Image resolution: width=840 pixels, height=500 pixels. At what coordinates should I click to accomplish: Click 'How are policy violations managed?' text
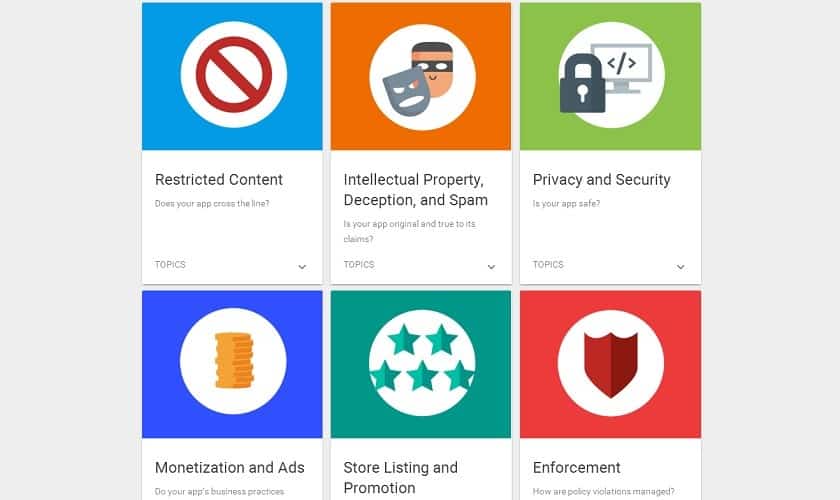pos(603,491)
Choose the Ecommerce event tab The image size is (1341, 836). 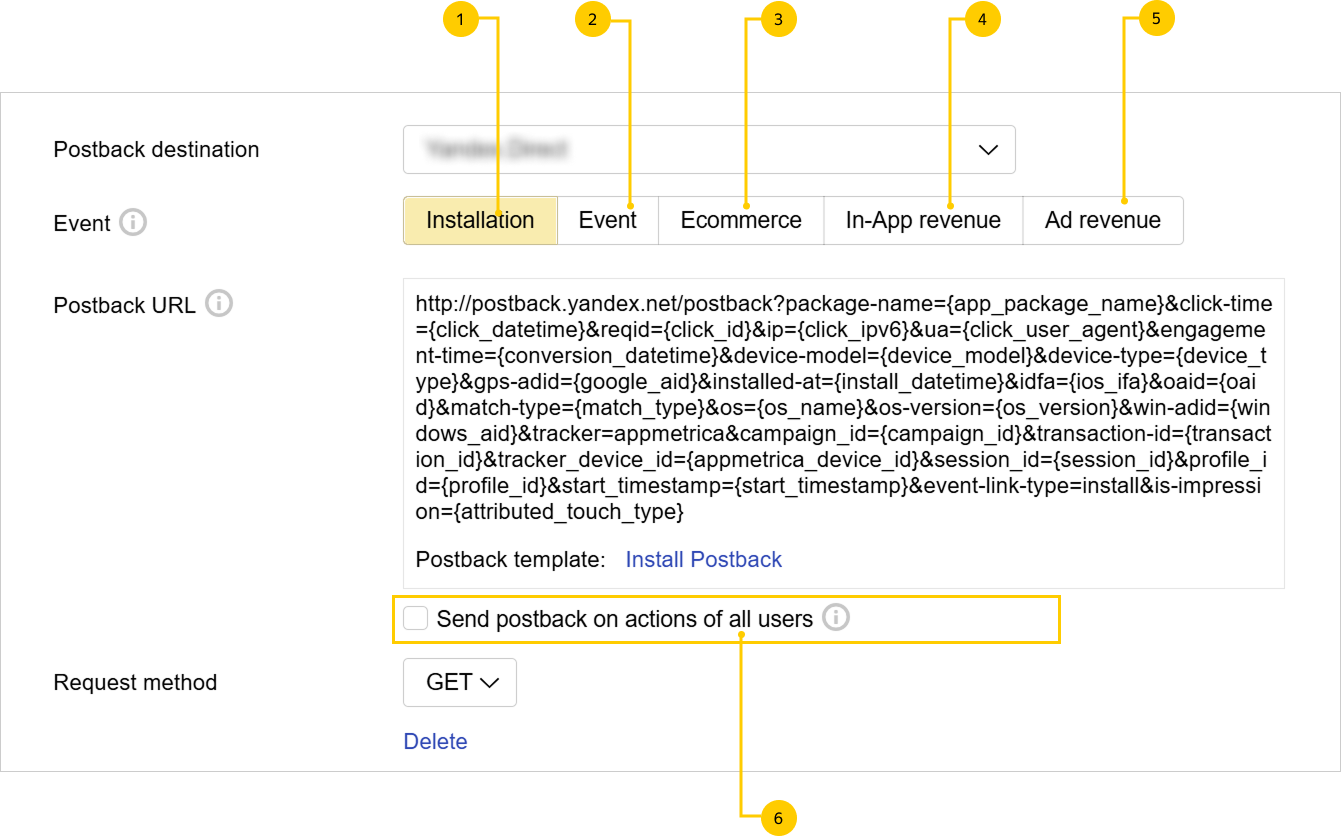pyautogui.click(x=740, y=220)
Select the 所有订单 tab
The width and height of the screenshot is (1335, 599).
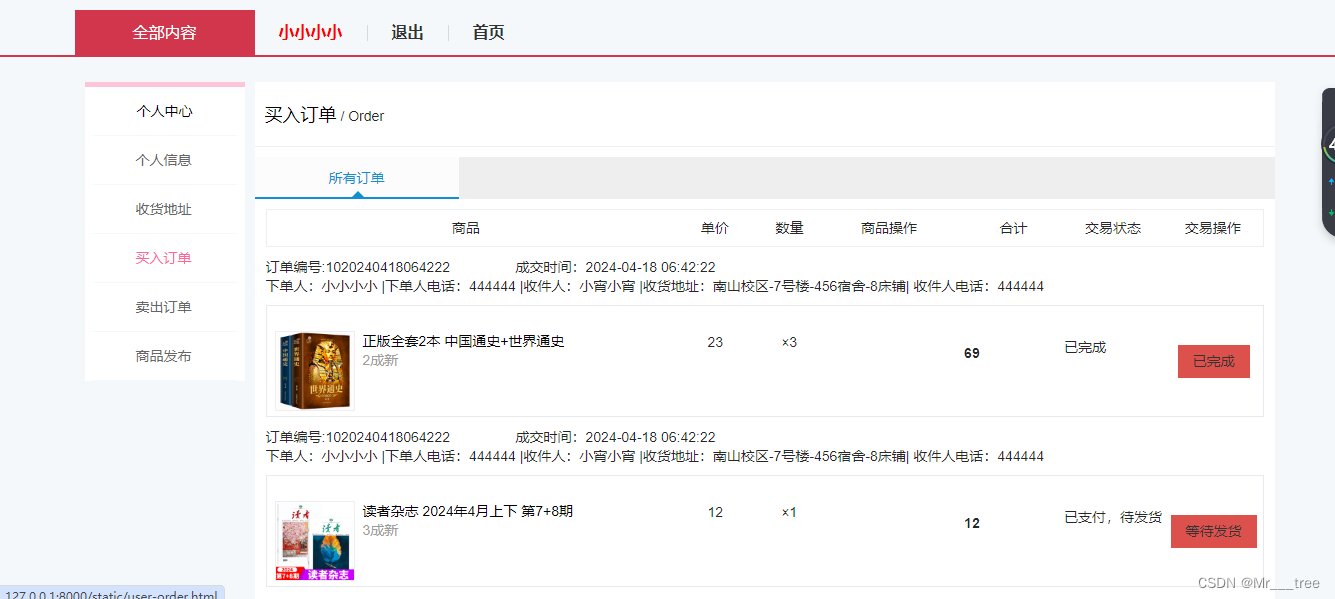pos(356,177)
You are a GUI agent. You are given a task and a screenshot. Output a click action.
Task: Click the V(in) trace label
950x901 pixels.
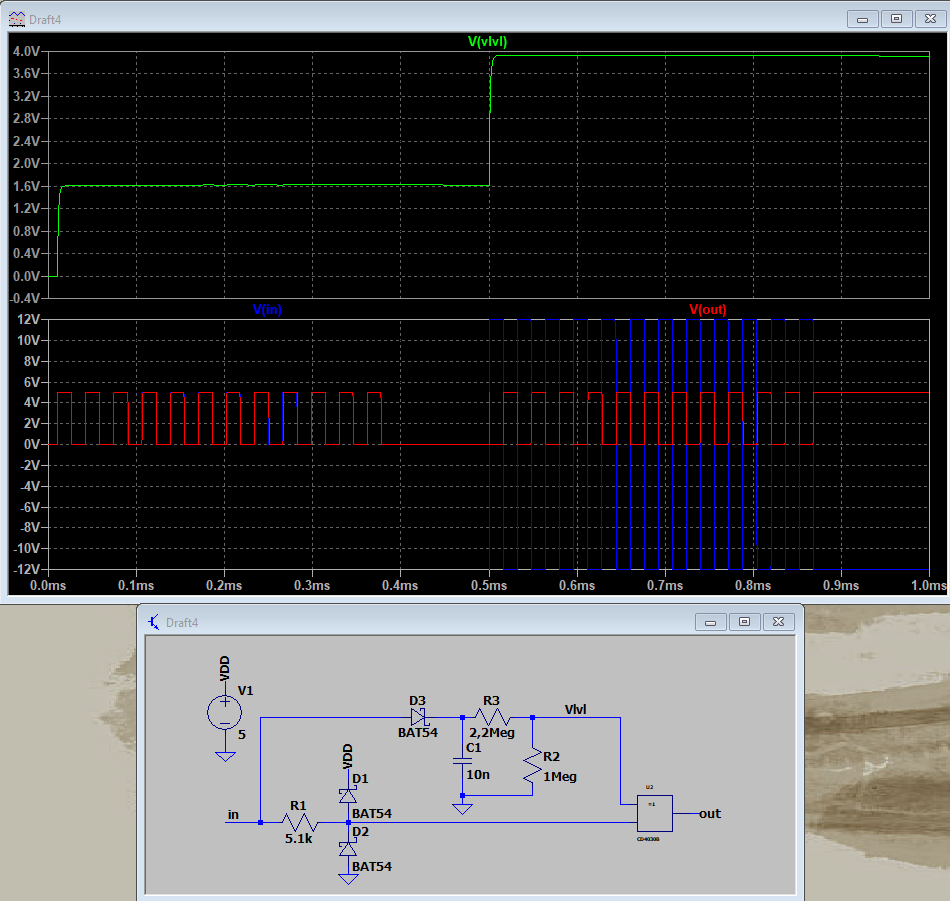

**WORK REQUEST**: Output nothing but the lines from the one containing "The width and" to the end of the listing, both ends included, reproduced exactly. Pictures stay out.

**EXERCISE ANSWER**:
The width and height of the screenshot is (1335, 599).
pos(356,177)
You are a GUI agent. You are given a task and a screenshot. Output a click action.
Task: Click the V(in) trace label
950x901 pixels.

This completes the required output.